Growth, inflation and labour market all easing
Business surveys and measures tracking the volume of activity suggest that the global economic upturn lifted a notch toward the end of last year and that trend seems to have continued into early 2017.
The Bigger Picture. A Global and Australian Economic Perspective
Global: Business surveys and measures tracking the volume of activity suggest that the global economic upturn lifted a notch toward the end of last year and that trend seems to have continued into early 2017. After years of worrying about sub-target inflation or deflation, there are finally a few signs that price pressures are returning, but only mildly. Having worked for years to generate this upturn, the authorities should be reluctant to nip it in the bud and avoid tough budgetary measures or premature monetary tightening. We expect a moderate upturn in global growth that takes it back to its long-term trend level by 2018. China and India are still big drivers of global growth but there is also an important forecast lift in the US as President Trump’s fiscal agenda is pursued.

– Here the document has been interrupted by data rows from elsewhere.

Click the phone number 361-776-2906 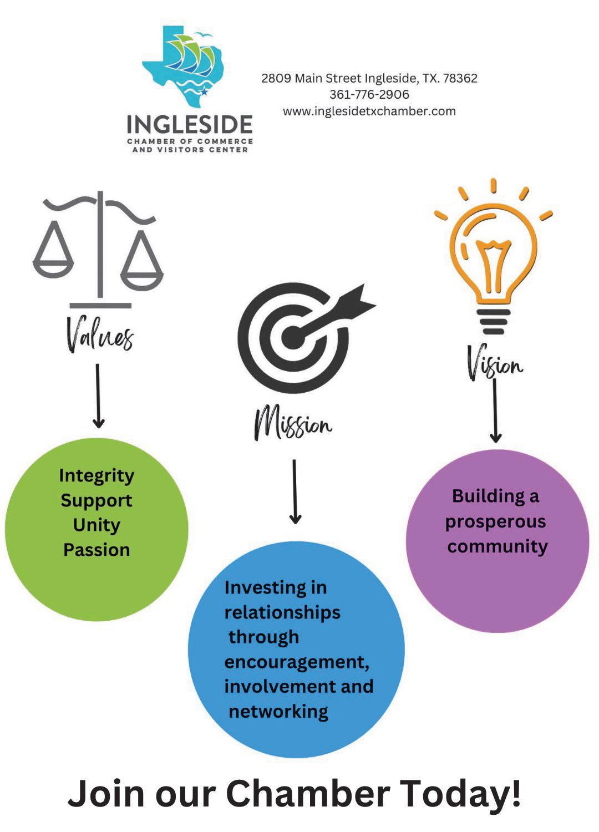pyautogui.click(x=369, y=94)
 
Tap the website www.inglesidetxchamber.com pyautogui.click(x=369, y=111)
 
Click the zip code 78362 pyautogui.click(x=460, y=78)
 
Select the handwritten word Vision pyautogui.click(x=494, y=364)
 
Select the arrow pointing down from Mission pyautogui.click(x=295, y=491)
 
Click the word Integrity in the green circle pyautogui.click(x=97, y=475)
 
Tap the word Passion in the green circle pyautogui.click(x=97, y=550)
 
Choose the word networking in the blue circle pyautogui.click(x=278, y=711)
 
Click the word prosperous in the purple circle pyautogui.click(x=495, y=522)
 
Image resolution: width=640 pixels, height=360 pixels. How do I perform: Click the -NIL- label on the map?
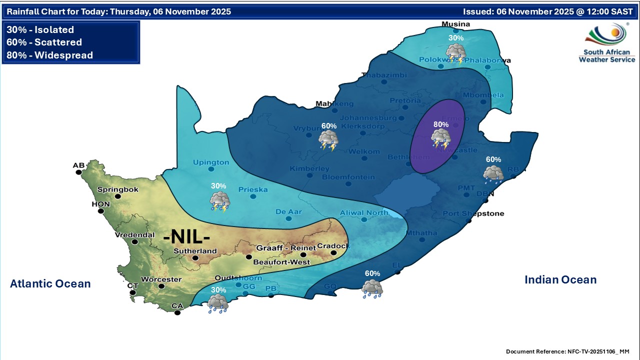[x=187, y=236]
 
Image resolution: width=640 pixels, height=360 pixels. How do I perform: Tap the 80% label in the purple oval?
[x=441, y=124]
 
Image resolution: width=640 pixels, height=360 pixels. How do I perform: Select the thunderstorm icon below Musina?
[x=456, y=53]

One big risk hanging over this predicted upturn is that political events and policy U-turns see markets turn risk averse and business confidence erode.

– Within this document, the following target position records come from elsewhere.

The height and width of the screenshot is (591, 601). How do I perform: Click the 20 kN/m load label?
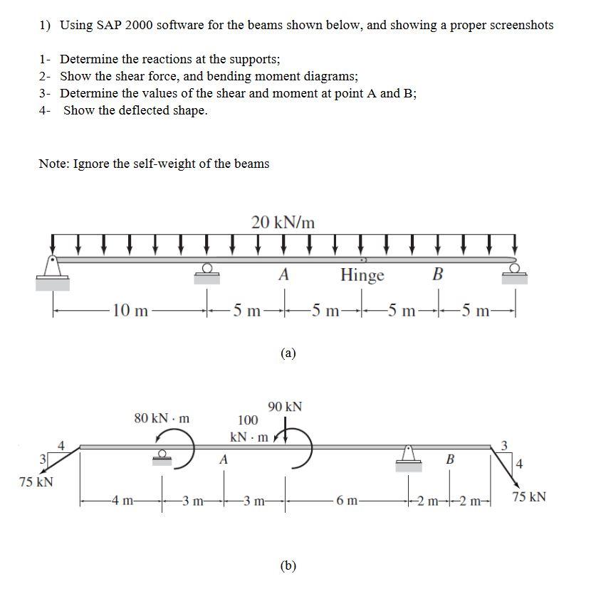[x=283, y=222]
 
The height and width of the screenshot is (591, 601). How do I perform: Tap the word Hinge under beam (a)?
[x=362, y=275]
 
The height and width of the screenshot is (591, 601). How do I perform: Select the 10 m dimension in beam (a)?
[x=131, y=310]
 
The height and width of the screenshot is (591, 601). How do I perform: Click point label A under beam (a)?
[x=283, y=275]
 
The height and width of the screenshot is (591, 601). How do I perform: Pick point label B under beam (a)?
[x=438, y=274]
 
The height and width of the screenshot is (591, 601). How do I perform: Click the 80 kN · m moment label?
[x=162, y=417]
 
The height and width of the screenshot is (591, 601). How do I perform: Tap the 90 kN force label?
[x=285, y=407]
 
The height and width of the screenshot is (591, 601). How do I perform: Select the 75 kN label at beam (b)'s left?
[x=36, y=482]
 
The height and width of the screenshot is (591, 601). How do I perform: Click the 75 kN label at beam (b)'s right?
[x=528, y=496]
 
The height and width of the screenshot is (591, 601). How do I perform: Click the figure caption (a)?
[x=288, y=353]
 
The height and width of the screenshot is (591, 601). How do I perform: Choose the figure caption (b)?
[x=288, y=565]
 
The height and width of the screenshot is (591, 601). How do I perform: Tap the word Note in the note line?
[x=54, y=164]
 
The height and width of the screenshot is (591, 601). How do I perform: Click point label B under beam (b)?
[x=449, y=459]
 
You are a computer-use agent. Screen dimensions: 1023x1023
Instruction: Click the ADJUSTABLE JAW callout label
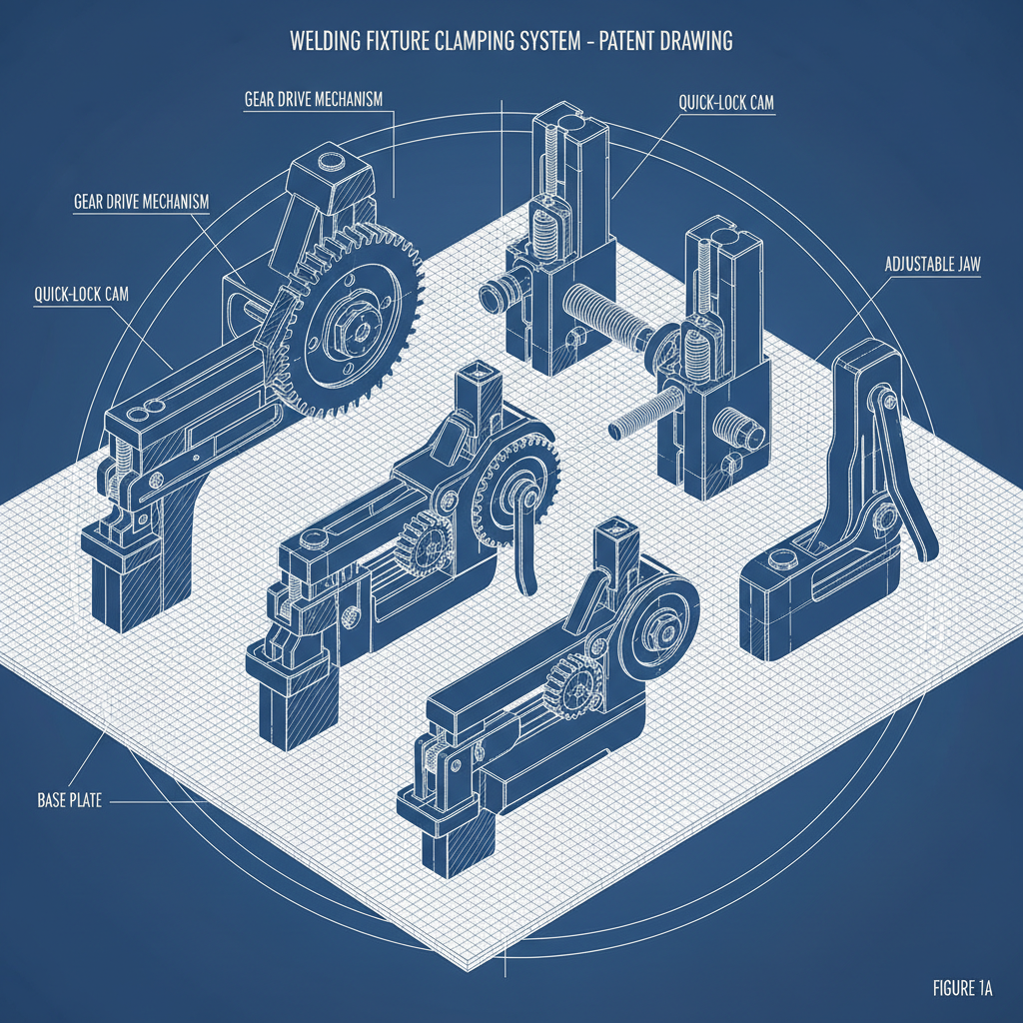point(933,266)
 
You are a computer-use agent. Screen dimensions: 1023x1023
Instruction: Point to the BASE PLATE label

Australia: A recent upturn in partial indicators suggests economic activity is likely to be solid as we enter 2017. Real GDP in Q4 2016 is likely to print at a strong 0.9%q/q, following the 0.5% q/q contraction in Q3. Momentum is expected to remain solid through 2017, which will keep the RBA on the sidelines this year – we no longer expect mid-year rate cuts. We do however remain concerned about the economy’s trajectory in 2018, as the contribution from residential construction, LNG exports and temporarily higher commodity prices fade and household consumption remains constrained by weak labour income growth. We now expect a 25 basis point cut to the RBA’s cash rate in November 2017 to 1.25% – necessary to help prevent the unemployment rate from rising and underlying inflation from undershooting the bottom of the target in 2018.